All 3008s come with electric front windows, air-con, ESP and remote central locking. Sport adds alloys, rear parking sensors and cruise control, while Exclusive comes with a glass roof, automatic lights and wipers, head-up display, tyre-pressure sensors and climate control. We’d also recommend a 3008 with the optional Dynamic Ride Control.
Alternatives to the Peugeot 3008 Mk1
Another more costly option is the Volkswagen Tiguan, which is conservatively designed but shares most of the Yeti’s attributes. The Nissan Qashqai is another excellent all-rounder; the original was an impressive machine but the Mk2, while very talented, is proving to be less reliable.
The Kia Sportage and Hyundai ix35 are more dependable, and they’re also good value with lots of standard equipment and long warranties. Meanwhile, the Citroen C4 Picasso and Renault Scenic are good value and in plentiful supply.
What to look out for:
The tyre pressure monitoring system can work erratically, because the valves are either faulty, or may just need to be calibrated.
Some 3008s come with a space-saver spare wheel, while others are fitted with just a compressor and a can of foam. Check what’s there.
Make sure the LED daytime running lights work; replacing them means removing the bumper, and failures aren’t all that rare.
The electronic parking brake can play up, with error messages appearing on the dashboard even when everything is working properly.
The dash is appealing, but it takes some getting used to because it’s very busy. The seats are comfortable, but space is tight if everyone is over six feet tall. The 432-litre split-level boot is well designed; drop the seats and capacity rises to 1,604 litres.
All petrol-engined 3008s need servicing every 16,000 miles or 12 months; for diesels this is annually or every 12,500 miles. The first two are priced at £170, then from three years old they alternate between minor and major, at £140 and £250. There’s an ‘Essentials’ option using pattern parts that cuts these bills to £115 and £195.
The timing belt needs to be changed every 10 years or 112,500 miles, although it’s better to cut this to eight years or 100,000 miles because they aren’t always as durable as Peugeot reckons. The brake fluid should be changed every two years (at £49) and fresh coolant is required after four years or 80,000 miles, then annually.
Seven recalls isn’t bad for a car this old. The first came in October 2009, because the windscreen wiper could fail. In February 2011, 2.0 HDi models were recalled because of potential fuel leaks, then in January 2013 cars were recalled because the rear brake caliper could work loose.
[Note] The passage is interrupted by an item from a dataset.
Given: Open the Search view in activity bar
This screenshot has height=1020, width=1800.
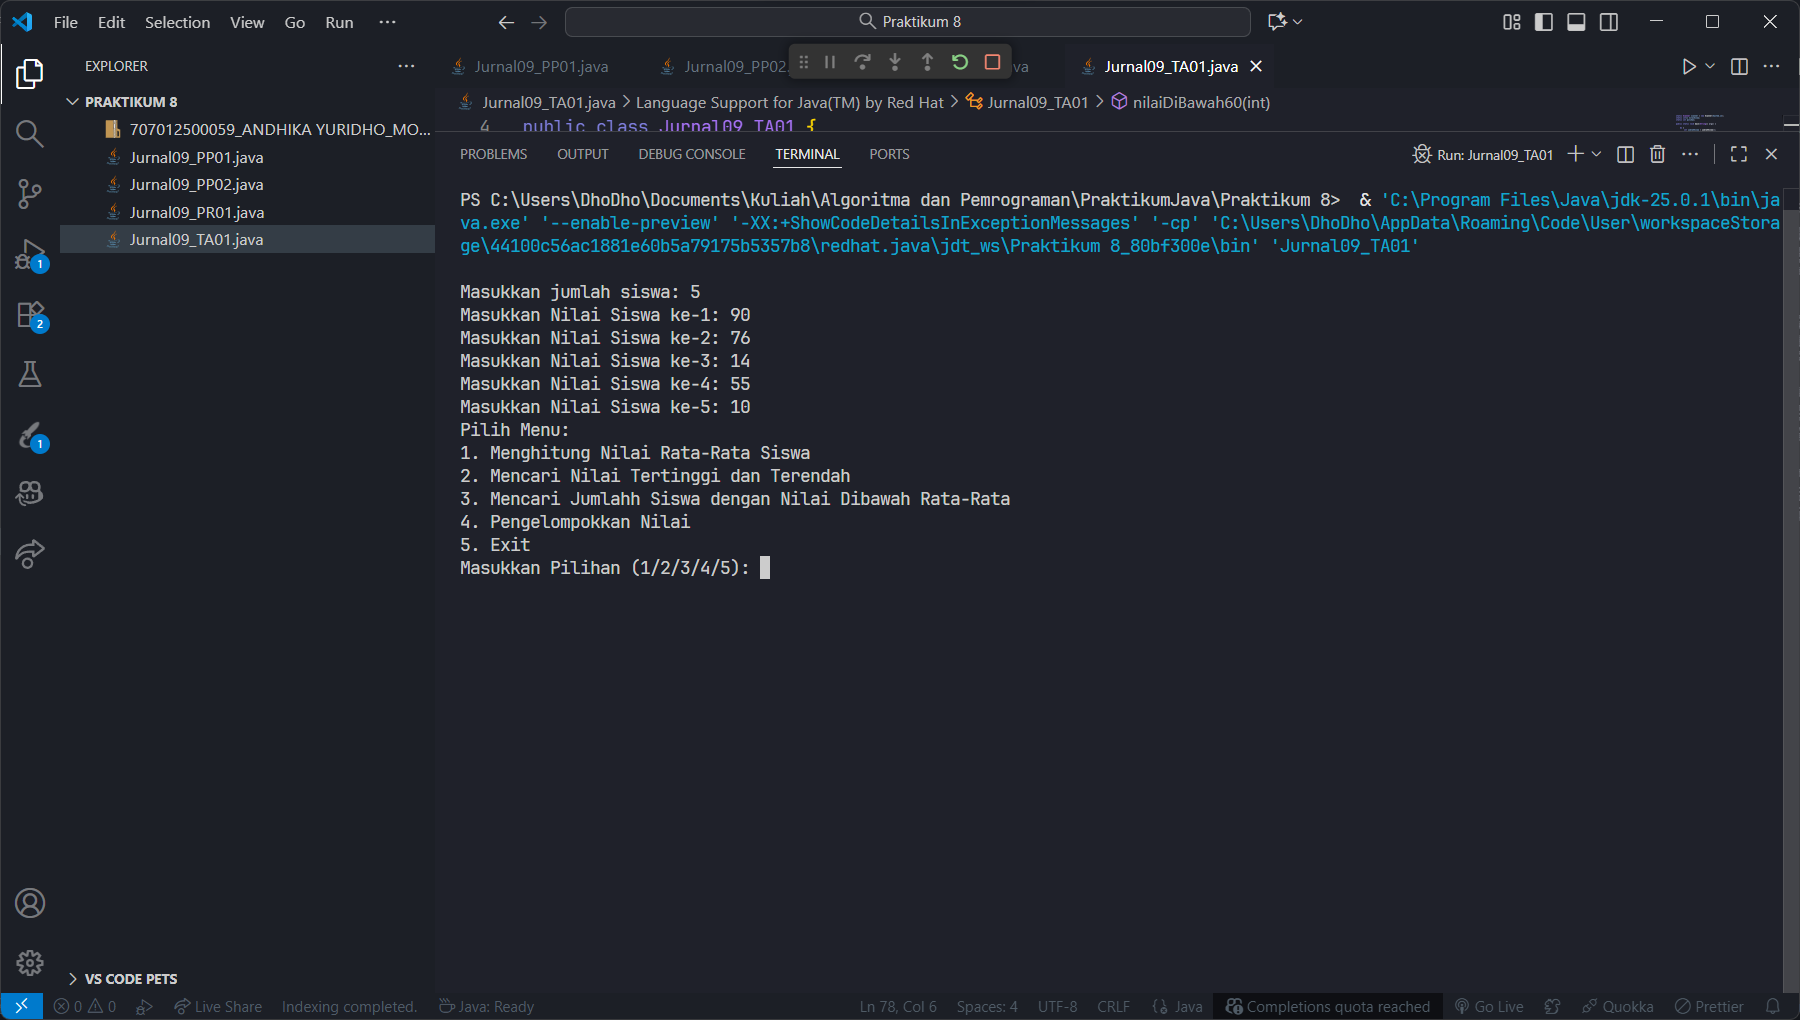Looking at the screenshot, I should pos(30,134).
Further campaigns were launched because of faulty spot welds (March 2013), a problematic driver’s airbag (April 2014), fuel leaks (December 2015) and oil leaks that could lead to engine damage (March 2016).
Driver Power owner satisfaction
The 3008 made its Driver Power debut in 2013, in 78th place. By 2015 it had dropped to 105th, so it’s impressive that by 2016 it reached 69th. Practicality (24th) and running costs (47th) boosted its score, but 115th for build quality and 90th for reliability are less impressive.